The anti-marriage-equality movement seems to have anointed Ryan T. Anderson as its next intellectual leader. Anderson, who is now a fellow at the Heritage Foundation, follows in the footsteps of his mentor Robert P. George and National Organization for Marriage founder Maggie Gallagher in being able to talk about the marriage issue without spewing fire and brimstone or talking about how gay people make them want to vomit .
This kinder, gentler approach has endeared Anderson and his predecessors to a movement that’s trying to snatch its image away from the likes of Bryan Fischer and Pat Robertson.
But it also can obscure the fact that Anderson’s supposedly intellectual arguments against marriage equality can still be far out of the mainstream.
On Friday, Heritage promoted on its website a video clip of Anderson speaking at a Stanford University event, where he was asked by an attendee why he, as a gay man, should not be able to file a joint tax return if he gets legally married in California.
Anderson responded that legally married same-sex couples should not have access to all the trappings of legal marriage, because while in some states they can “be issued a marriage license,” they “can’t actually get married” because marriage is inherently a union of a man and a woman.
This is basically a nullificationist argument against benefits for legally married same-sex couples. Like those who argue that gun laws or health care reform aren’t actually law because they violate their impression of what the Constitution says, Anderson is saying that even legal, state-sanctioned marriages don’t count because they violate his view of what marriage is, and therefore should not earn legal, state-sanctioned benefits.
Far from trying to brush over this nullificationist argument against marriage equality, Heritage is actively promoting the video to its followers.
The full clip is four minutes long, but the fun really starts at about the 2:10 mark.
Anderson: The reason that you should not have the option of filing a joint tax return is that you can’t get married, given what marriage is.
Questioner: But I could in California, I can get married.
Anderson: You can be issued a marriage license in the state of California, but you can’t actually get married. And I’m sorry to say it that way, but given what marriage is, a union of sexually complementary…
Questioner: How is that not discrimination?
Anderson: And it’s not discrimination, because everyone is equally eligible for entering into the marital relationship, where you understand marriage as a union of sexually complementary spouses, a permanent, exclusive union of man and a woman, husband and wife, mother and father. If you’re not interested in entering into that sort of a union, you’re not being discriminated against.

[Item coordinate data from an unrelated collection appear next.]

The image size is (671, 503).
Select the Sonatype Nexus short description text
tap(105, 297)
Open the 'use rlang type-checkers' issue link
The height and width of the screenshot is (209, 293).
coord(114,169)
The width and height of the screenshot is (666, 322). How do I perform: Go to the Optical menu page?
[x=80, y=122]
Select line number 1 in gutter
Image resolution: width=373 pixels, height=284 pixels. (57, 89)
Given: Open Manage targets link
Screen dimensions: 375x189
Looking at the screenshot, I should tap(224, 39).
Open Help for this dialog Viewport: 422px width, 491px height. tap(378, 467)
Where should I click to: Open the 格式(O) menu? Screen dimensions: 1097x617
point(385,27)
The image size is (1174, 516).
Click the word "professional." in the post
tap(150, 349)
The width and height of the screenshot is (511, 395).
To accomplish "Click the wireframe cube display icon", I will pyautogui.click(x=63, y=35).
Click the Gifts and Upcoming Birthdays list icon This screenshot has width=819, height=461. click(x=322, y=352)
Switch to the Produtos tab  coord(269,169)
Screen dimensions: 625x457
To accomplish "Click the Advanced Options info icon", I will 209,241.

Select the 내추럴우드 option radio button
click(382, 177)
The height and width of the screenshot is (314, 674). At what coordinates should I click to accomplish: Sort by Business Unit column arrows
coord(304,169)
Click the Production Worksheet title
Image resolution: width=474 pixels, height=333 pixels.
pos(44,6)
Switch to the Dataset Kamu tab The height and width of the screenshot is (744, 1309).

What you’re asking us to do is to redefine marriage to include the adult relationship of your choice. And the adult relationship of your choice happens to be a same-sex couple. There are other adults who want to have marriage redefined to include the relationship of their choice, which may be the same-sex throuple or the opposite-sex quartet. So what I’m asking you in response is, what principle are you appealing to when you say this is discrimination to vindicate your rights but not their rights? Because it seems to me that your position ultimately leaves to simply the dissolvement of the marital union.
It’s not that you don’t have a right to get married, it’s that you aren’t seeking out marriage. Marriage is by nature a union of sexually complementary spouses, a union of man and woman, husband and wife, mother and father. And based on just what you’ve said about yourself, it doesn’t sound like you’re interested in forming that sort of a union. It sounds like you’re interested in forming a union with another man, and that’s not a marriage. So that’s why I don’t think the law should treat the relationship that you want to form as a marriage.